The patent describes how blockchain technology can be used to monitor network security breaches within computer systems, one of many specific use cases filed with the U.S. Patent and Trademark Office (USPTO) by the IT firm.
According to the preamble to the filing, the system would rely on a distributed network of monitors, recording and writing log data to a blockchain, while providing essential safeguards against hackers who try to cover their tracks.
The patent stated, “The present invention may include configuring monitors in a chain configuration by configuring a network address of a primary monitor to a backup monitor. The present invention may include configuring a sensor to communicate with the monitors. The present invention may include receiving a first set of information from the sensor to a primary and backup monitor and broadcasting the information to a plurality of monitors and logging the information.”
The patent continues to describe how networks can use node consensus to identify irregularities in reconciling data from their network monitors.

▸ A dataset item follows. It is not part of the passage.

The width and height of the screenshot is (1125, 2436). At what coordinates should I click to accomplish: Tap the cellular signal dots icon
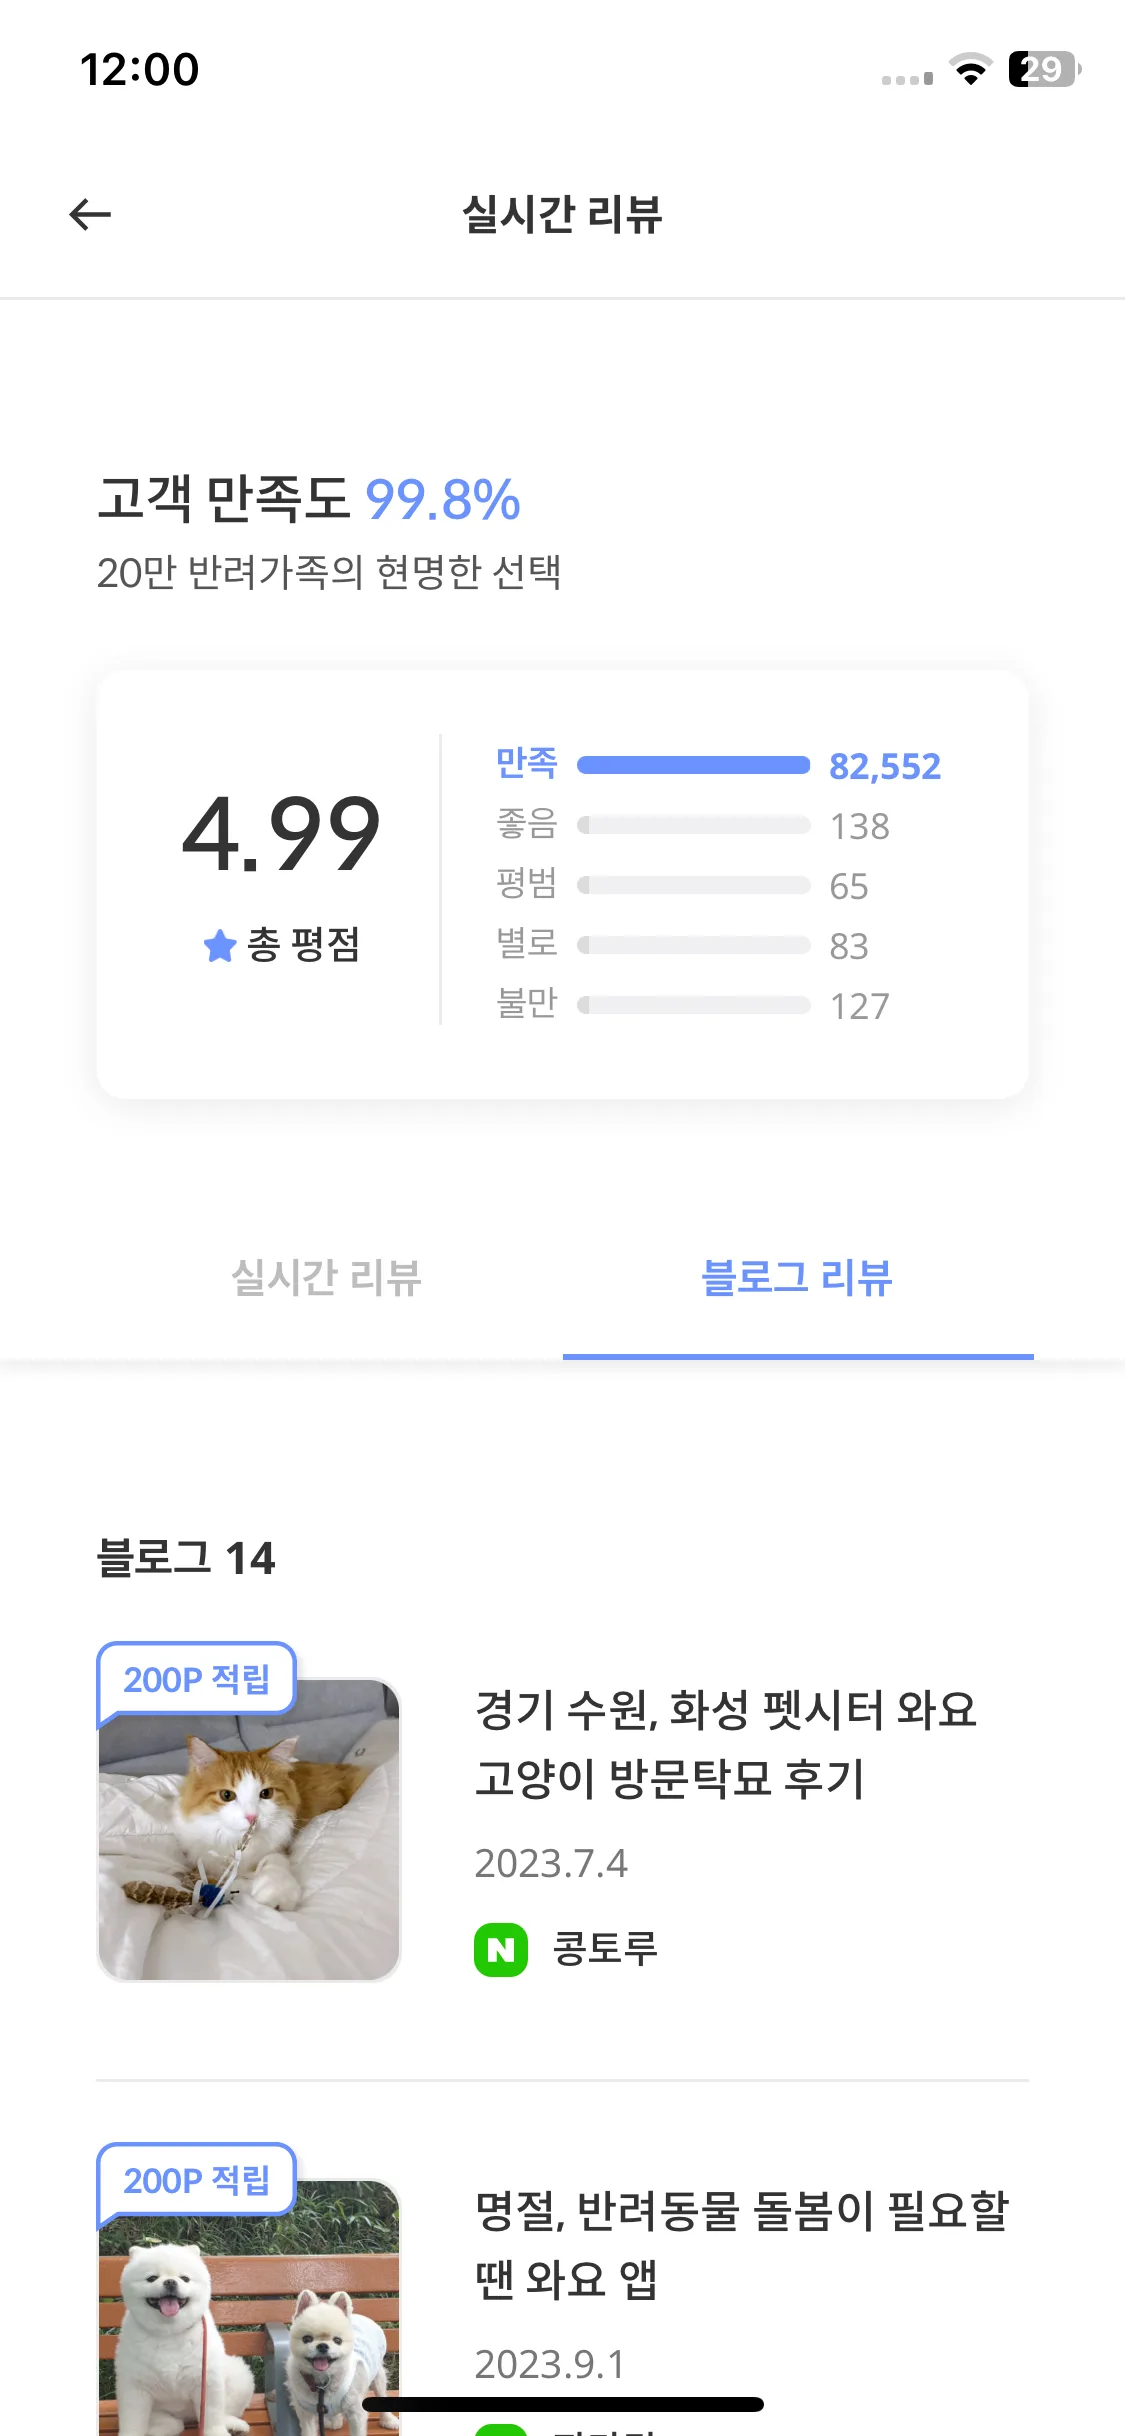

“On a computer system or network, data may be monitored for many different purposes. Data monitoring may identify problems, observe conditions or track metrics by logging the events of a given computer system or network,” according to the patent filing. “Having synchronized monitors set up in a blockchain configuration ensures consensus among the monitors. Since one monitor alone cannot alter the event log in the past or cannot fake the event log in the future, if one monitor is hacked, then there may be no consensus among the synchronized monitors and the event may not get written into the log.”
Information detected by the system is passed to multiple monitors, allowing consensus for automatically validating information. In the event of a discrepancy, the system will instantly detect and flag the potential breach.
According to IBM’s filing, this technology would “create a less vulnerable network,” and “may alert the monitor security program of inconsistent data.”